> [What is needed]
Quote exactly the lines from the one with "1080x1080 pixels. At" to the end of the data, both included; omit the pictures.

========================================

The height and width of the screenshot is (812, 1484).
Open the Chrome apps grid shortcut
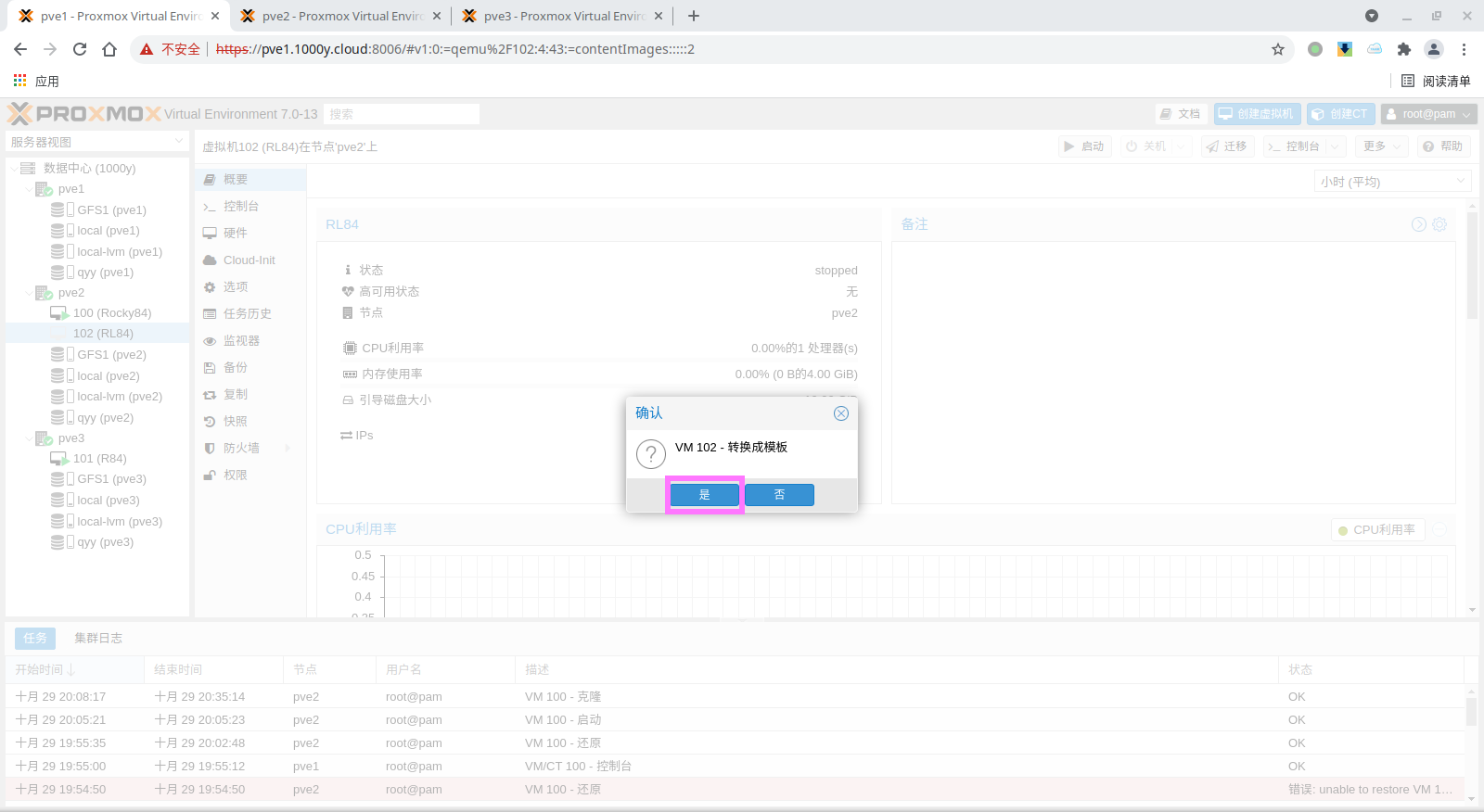tap(20, 82)
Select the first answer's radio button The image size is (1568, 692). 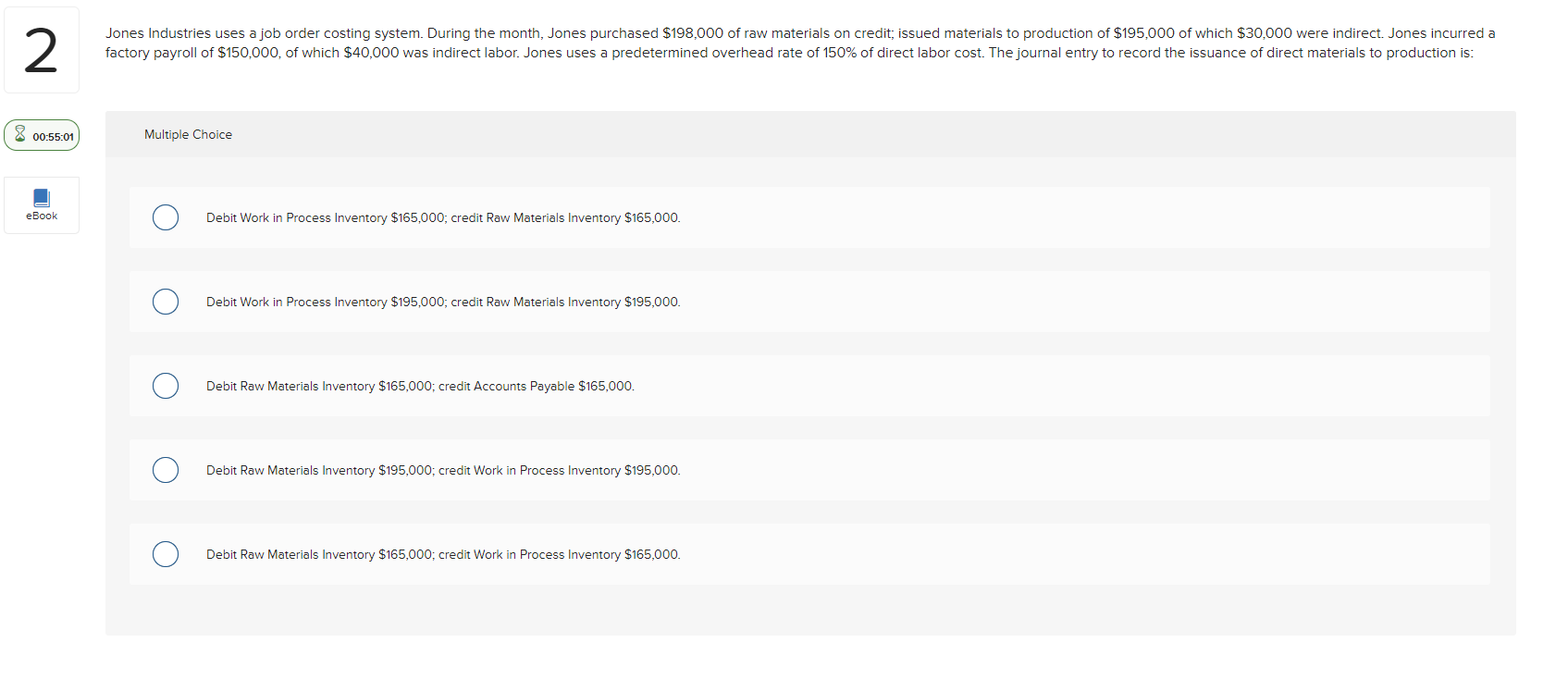[166, 217]
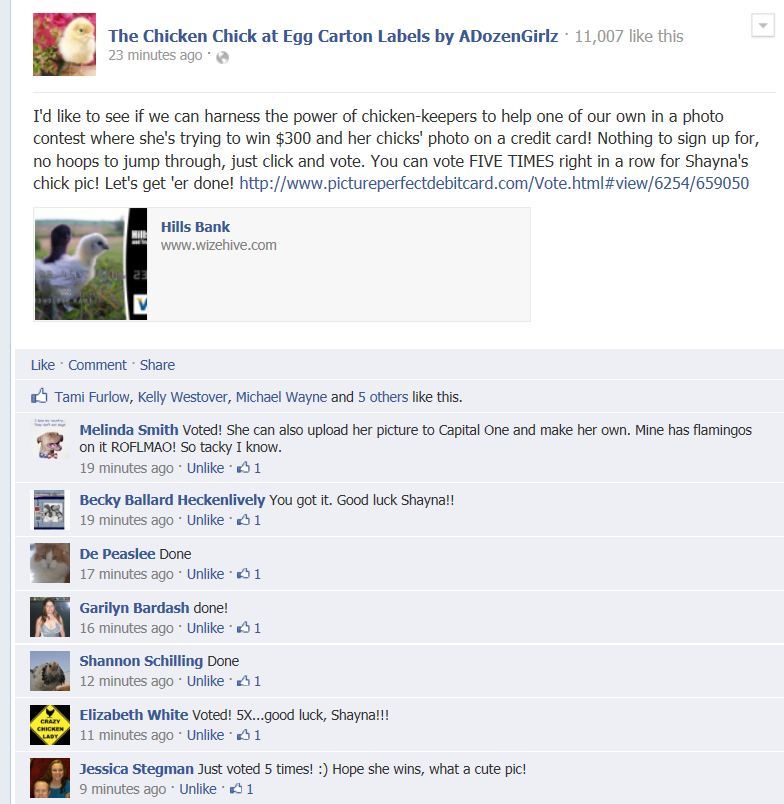Open the post options dropdown arrow

[762, 25]
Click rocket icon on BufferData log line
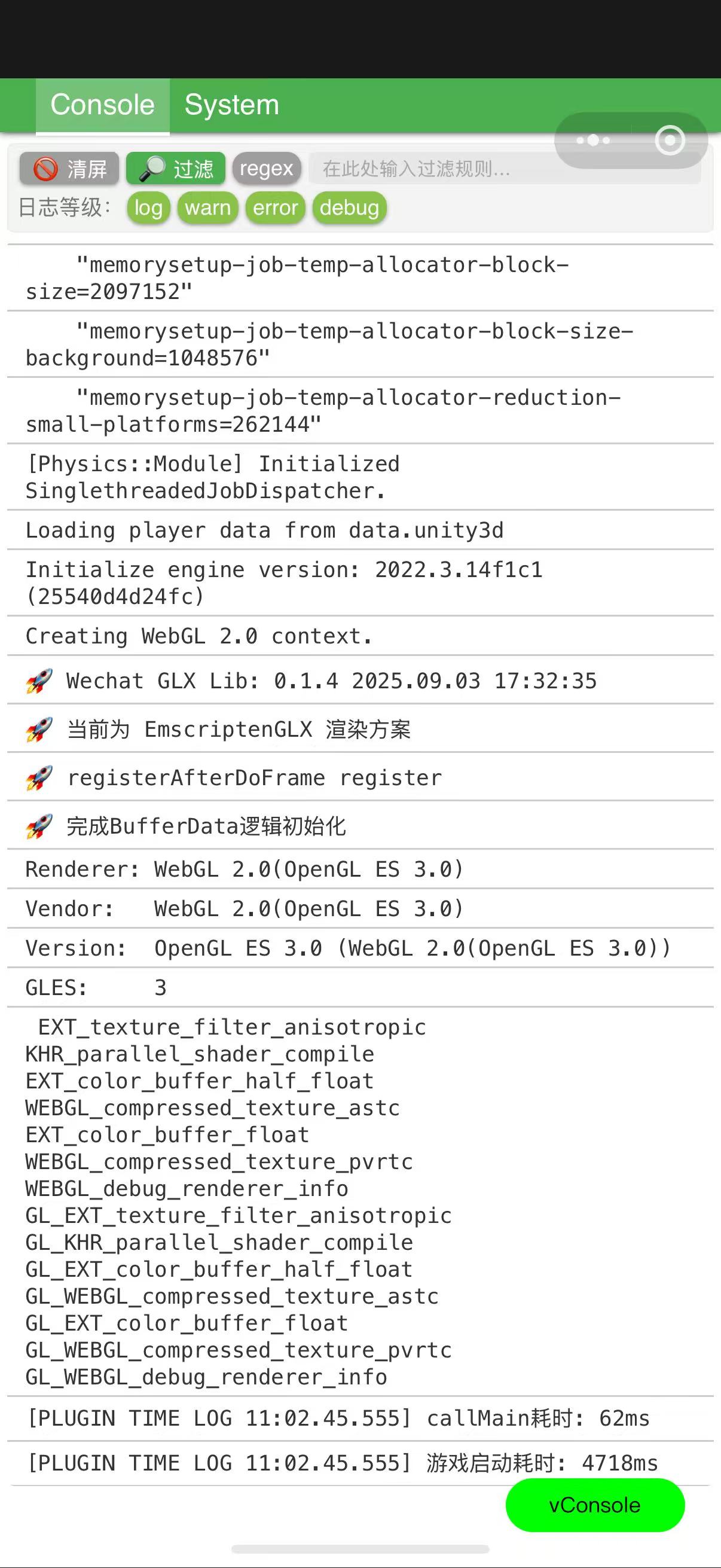 point(39,826)
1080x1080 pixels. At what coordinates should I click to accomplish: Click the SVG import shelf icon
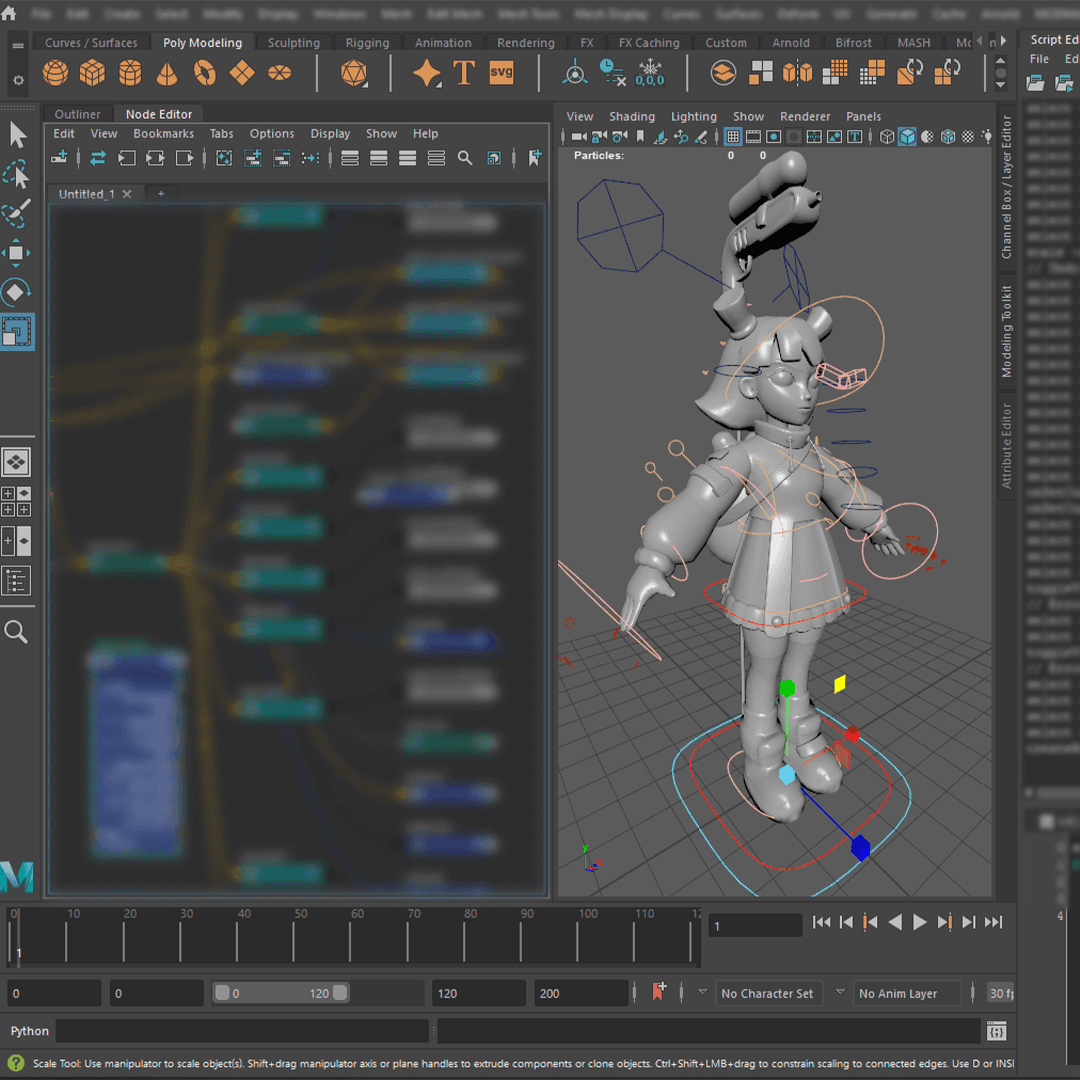[x=501, y=73]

========================================

> [Problem solution]
1080x1080 pixels. At what coordinates should I click to accomplish: Click the SVG import shelf icon
[x=501, y=73]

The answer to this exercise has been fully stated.